204 vs Related Status Codes
| Code | Has body | Typical use |
|---|---|---|
| 200 OK | Yes | Success with representation (GET response, POST with result) |
| 201 Created | Usually | Resource created; body is the new resource or a Location header |
| 204 No Content | No | Success without representation (DELETE, autosave, OPTIONS preflight) |
| 205 Reset Content | No | Success; client should reset the form or UI element that made the request |
| 304 Not Modified | No | Conditional GET; cached copy is still valid |
Frequently Asked Questions
Can I return 204 for a POST request?
Yes, when the POST performs an action rather than creating a resource. Submitting a form that triggers a side effect (send email, enqueue a job, record a vote) can return 204 if there is no resource to return. If the POST creates a resource, 201 with a Location header is more appropriate.

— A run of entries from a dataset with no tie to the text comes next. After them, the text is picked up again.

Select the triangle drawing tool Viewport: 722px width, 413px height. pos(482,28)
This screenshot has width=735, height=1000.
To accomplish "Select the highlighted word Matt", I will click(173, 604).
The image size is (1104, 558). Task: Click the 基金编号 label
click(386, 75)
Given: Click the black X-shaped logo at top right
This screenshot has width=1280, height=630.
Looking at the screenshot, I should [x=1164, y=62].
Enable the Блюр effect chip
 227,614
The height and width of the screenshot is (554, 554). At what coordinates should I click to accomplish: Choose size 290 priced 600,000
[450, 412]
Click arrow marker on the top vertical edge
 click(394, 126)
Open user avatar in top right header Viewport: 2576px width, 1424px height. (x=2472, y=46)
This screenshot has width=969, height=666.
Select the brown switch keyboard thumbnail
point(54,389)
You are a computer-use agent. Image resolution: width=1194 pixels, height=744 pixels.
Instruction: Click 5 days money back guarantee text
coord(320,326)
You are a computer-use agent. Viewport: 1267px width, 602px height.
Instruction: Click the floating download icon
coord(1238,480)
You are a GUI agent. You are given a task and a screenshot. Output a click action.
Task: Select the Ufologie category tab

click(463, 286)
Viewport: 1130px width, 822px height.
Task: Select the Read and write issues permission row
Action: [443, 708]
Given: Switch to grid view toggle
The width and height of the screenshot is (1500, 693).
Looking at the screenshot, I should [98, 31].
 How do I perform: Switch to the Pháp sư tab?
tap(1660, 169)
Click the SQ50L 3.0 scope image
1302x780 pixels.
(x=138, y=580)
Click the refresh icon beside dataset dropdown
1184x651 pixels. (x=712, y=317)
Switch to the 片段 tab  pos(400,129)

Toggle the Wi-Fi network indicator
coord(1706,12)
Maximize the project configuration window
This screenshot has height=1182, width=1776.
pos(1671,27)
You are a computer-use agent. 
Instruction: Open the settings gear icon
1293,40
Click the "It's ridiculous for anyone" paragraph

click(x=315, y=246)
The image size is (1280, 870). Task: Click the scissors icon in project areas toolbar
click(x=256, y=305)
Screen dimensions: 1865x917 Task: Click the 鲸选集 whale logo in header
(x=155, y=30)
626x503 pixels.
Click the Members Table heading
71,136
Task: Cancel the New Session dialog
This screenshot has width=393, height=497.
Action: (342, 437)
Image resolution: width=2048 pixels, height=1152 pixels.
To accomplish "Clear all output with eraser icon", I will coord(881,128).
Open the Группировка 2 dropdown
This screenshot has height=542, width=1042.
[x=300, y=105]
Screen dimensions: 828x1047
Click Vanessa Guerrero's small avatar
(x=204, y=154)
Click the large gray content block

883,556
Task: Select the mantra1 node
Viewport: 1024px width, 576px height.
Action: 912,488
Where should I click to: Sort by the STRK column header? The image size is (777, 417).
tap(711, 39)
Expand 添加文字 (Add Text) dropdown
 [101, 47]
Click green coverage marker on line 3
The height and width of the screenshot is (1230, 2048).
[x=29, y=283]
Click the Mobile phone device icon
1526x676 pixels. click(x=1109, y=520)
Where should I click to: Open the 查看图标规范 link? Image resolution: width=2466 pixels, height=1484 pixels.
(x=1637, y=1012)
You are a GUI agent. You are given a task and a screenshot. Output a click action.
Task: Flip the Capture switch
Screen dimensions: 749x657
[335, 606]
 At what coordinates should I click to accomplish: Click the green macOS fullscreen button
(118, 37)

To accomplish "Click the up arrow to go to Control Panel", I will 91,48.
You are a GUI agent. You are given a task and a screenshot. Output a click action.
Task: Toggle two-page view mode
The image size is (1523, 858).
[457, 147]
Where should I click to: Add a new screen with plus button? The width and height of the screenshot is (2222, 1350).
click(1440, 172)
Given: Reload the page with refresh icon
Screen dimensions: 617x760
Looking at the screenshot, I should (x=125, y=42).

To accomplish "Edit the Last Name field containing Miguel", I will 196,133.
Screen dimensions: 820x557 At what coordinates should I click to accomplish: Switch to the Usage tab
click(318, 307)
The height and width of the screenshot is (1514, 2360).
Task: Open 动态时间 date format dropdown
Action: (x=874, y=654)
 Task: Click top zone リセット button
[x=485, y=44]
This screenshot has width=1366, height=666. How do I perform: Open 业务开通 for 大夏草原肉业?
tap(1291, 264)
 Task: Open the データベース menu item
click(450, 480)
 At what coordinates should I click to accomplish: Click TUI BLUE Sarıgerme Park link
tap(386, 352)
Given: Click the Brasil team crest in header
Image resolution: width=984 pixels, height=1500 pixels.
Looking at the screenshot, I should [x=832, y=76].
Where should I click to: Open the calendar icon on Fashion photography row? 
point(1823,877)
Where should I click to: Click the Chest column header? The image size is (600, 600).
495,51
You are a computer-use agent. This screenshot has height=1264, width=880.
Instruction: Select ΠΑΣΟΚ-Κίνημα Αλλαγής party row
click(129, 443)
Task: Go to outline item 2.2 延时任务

What happens if I accidentally return a body with 204?
RFC 9110 says the server MUST NOT include a message body with 204. If one is included, HTTP/1.1 clients are supposed to discard it. In practice, behavior is inconsistent — some clients may log a warning, others silently discard the body. Avoid including a body.
Why not just return 200 with an empty body?
You can, and many APIs do. The reason to prefer 204 is semantic clarity: 200 implies a body is present or expected, and an empty body may be treated as an error by some clients or proxies. 204 explicitly communicates “no body is coming, that is intentional.”
Does 204 prevent the browser from navigating?
Yes, for form submissions. A browser form that receives 204 stays on the current page. This is the same behavior as return false in older JavaScript, but handled at the HTTP level. For fetch/XHR calls, the promise simply resolves with an empty response.